A juíza federal Deborah Boardman, de Maryland, concedeu uma liminar que impede o governo de aplicar a mais recente ordem executiva de Trump às crianças abrangidas por uma ação coletiva.
A decisão representa mais um obstáculo jurídico à tentativa do presidente de mudar, por decreto, uma das regras mais tradicionais da legislação americana: o direito à cidadania para quem nasce nos Estados Unidos.
O caso é importante porque Trump já havia tentado alterar essa política no início do mandato. Em junho, a Suprema Corte dos Estados Unidos rejeitou a primeira tentativa de restringir a cidadania de crianças nascidas no país quando os pais não fossem cidadãos americanos ou residentes permanentes, os chamados portadores de green card.
Na decisão de junho, por 6 votos a 3, a Suprema Corte considerou que a tentativa violava a cláusula de cidadania da 14ª Emenda da Constituição americana. A norma estabelece a cidadania para pessoas nascidas nos Estados Unidos que estejam sujeitas à jurisdição do país.

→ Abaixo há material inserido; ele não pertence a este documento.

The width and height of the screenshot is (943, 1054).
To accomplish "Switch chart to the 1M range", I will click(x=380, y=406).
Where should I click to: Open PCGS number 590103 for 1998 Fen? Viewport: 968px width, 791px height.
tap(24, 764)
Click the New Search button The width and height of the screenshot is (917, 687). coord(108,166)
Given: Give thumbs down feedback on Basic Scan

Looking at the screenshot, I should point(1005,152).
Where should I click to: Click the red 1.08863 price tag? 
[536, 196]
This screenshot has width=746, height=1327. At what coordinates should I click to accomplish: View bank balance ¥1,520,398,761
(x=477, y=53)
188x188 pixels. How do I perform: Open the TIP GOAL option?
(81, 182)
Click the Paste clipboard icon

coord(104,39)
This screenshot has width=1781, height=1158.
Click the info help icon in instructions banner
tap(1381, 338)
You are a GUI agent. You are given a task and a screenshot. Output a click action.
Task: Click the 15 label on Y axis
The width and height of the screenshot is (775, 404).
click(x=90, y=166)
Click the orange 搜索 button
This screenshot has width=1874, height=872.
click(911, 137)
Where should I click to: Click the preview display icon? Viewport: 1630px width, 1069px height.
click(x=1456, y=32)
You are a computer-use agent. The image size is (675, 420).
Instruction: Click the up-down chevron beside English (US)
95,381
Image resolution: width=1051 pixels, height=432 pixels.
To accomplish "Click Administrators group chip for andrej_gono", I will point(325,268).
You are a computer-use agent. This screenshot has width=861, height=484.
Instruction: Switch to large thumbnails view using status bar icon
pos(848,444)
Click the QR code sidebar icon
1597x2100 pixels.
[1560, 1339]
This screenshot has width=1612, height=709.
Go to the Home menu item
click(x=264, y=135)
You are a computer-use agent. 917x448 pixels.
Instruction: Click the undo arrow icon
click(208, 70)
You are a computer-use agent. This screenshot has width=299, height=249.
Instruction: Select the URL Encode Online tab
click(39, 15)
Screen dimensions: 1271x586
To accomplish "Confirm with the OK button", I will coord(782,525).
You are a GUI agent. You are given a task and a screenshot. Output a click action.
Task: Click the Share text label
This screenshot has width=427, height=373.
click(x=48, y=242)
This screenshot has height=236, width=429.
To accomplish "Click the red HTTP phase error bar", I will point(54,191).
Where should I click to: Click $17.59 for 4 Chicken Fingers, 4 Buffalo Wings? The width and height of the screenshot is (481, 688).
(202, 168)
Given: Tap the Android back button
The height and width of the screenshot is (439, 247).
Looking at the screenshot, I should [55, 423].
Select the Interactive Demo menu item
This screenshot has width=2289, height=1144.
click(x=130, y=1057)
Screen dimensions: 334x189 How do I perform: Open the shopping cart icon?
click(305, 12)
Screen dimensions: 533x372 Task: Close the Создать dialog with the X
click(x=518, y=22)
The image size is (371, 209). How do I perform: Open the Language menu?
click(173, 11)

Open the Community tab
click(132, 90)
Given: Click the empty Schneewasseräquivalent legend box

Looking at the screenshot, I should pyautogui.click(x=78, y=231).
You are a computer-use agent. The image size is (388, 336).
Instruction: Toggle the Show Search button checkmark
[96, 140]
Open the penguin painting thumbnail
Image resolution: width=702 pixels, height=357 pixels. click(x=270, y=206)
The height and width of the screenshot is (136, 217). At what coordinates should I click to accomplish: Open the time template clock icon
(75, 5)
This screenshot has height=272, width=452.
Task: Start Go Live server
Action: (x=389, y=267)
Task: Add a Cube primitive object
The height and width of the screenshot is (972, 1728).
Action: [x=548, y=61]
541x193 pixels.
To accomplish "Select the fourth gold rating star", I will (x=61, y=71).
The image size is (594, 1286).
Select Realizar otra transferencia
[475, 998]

Depois da derrota na Suprema Corte, Trump mudou a estratégia. Em 6 de agosto, o presidente assinou uma nova ordem executiva, mais específica, direcionada principalmente ao chamado “turismo de nascimento”, quando estrangeiras viajam aos Estados Unidos com o objetivo de dar à luz e garantir a cidadania americana aos filhos.
O novo decreto também previa restrições em outras situações específicas.